◆ TASK INSTRUCTIONS ◆
Convert the records below into a JSON list of strings, with one string for each line and every blank line omitted.

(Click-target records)
** Start **

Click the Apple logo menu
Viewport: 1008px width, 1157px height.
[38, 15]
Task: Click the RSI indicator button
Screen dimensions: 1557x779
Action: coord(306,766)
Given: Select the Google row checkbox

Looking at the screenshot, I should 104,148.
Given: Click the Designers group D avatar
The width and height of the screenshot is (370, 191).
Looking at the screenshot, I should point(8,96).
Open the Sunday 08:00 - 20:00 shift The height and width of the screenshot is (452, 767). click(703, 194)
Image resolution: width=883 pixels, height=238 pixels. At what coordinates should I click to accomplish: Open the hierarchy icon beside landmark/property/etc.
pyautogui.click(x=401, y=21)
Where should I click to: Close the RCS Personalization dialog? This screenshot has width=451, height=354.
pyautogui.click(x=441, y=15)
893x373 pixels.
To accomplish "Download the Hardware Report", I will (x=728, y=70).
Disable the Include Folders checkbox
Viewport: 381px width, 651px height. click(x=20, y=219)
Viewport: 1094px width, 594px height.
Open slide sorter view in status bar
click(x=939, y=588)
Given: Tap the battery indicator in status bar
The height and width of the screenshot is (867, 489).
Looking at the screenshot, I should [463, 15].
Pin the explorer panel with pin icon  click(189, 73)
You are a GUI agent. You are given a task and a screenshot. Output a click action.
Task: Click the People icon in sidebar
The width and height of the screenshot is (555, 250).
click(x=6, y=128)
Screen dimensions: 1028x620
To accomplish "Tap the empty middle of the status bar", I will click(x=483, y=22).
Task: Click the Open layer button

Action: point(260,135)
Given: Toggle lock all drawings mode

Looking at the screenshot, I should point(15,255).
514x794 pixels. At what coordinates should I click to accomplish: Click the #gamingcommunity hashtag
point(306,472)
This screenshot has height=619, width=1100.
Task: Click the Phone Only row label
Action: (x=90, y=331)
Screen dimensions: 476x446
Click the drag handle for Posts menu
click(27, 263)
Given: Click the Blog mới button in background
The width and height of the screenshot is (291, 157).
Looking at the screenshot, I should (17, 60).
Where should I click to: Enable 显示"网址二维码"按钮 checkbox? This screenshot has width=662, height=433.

** End **

◆ WRITTEN RESPONSE ◆
[
  "Click the Apple logo menu",
  "Viewport: 1008px width, 1157px height.",
  "[38, 15]",
  "Task: Click the RSI indicator button",
  "Screen dimensions: 1557x779",
  "Action: coord(306,766)",
  "Given: Select the Google row checkbox",
  "Looking at the screenshot, I should 104,148.",
  "Given: Click the Designers group D avatar",
  "The width and height of the screenshot is (370, 191).",
  "Looking at the screenshot, I should point(8,96).",
  "Open the Sunday 08:00 - 20:00 shift The height and width of the screenshot is (452, 767). click(703, 194)",
  "Image resolution: width=883 pixels, height=238 pixels. At what coordinates should I click to accomplish: Open the hierarchy icon beside landmark/property/etc.",
  "pyautogui.click(x=401, y=21)",
  "Where should I click to: Close the RCS Personalization dialog? This screenshot has width=451, height=354.",
  "pyautogui.click(x=441, y=15)",
  "893x373 pixels.",
  "To accomplish \"Download the Hardware Report\", I will (x=728, y=70).",
  "Disable the Include Folders checkbox",
  "Viewport: 381px width, 651px height. click(x=20, y=219)",
  "Viewport: 1094px width, 594px height.",
  "Open slide sorter view in status bar",
  "click(x=939, y=588)",
  "Given: Tap the battery indicator in status bar",
  "The height and width of the screenshot is (867, 489).",
  "Looking at the screenshot, I should [463, 15].",
  "Pin the explorer panel with pin icon  click(189, 73)",
  "You are a GUI agent. You are given a task and a screenshot. Output a click action.",
  "Task: Click the People icon in sidebar",
  "The width and height of the screenshot is (555, 250).",
  "click(x=6, y=128)",
  "Screen dimensions: 1028x620",
  "To accomplish \"Tap the empty middle of the status bar\", I will click(x=483, y=22).",
  "Task: Click the Open layer button",
  "Action: point(260,135)",
  "Given: Toggle lock all drawings mode",
  "Looking at the screenshot, I should point(15,255).",
  "514x794 pixels. At what coordinates should I click to accomplish: Click the #gamingcommunity hashtag",
  "point(306,472)",
  "This screenshot has height=619, width=1100.",
  "Task: Click the Phone Only row label",
  "Action: (x=90, y=331)",
  "Screen dimensions: 476x446",
  "Click the drag handle for Posts menu",
  "click(27, 263)",
  "Given: Click the Blog mới button in background",
  "The width and height of the screenshot is (291, 157).",
  "Looking at the screenshot, I should (17, 60).",
  "Where should I click to: Enable 显示\"网址二维码\"按钮 checkbox? This screenshot has width=662, height=433."
]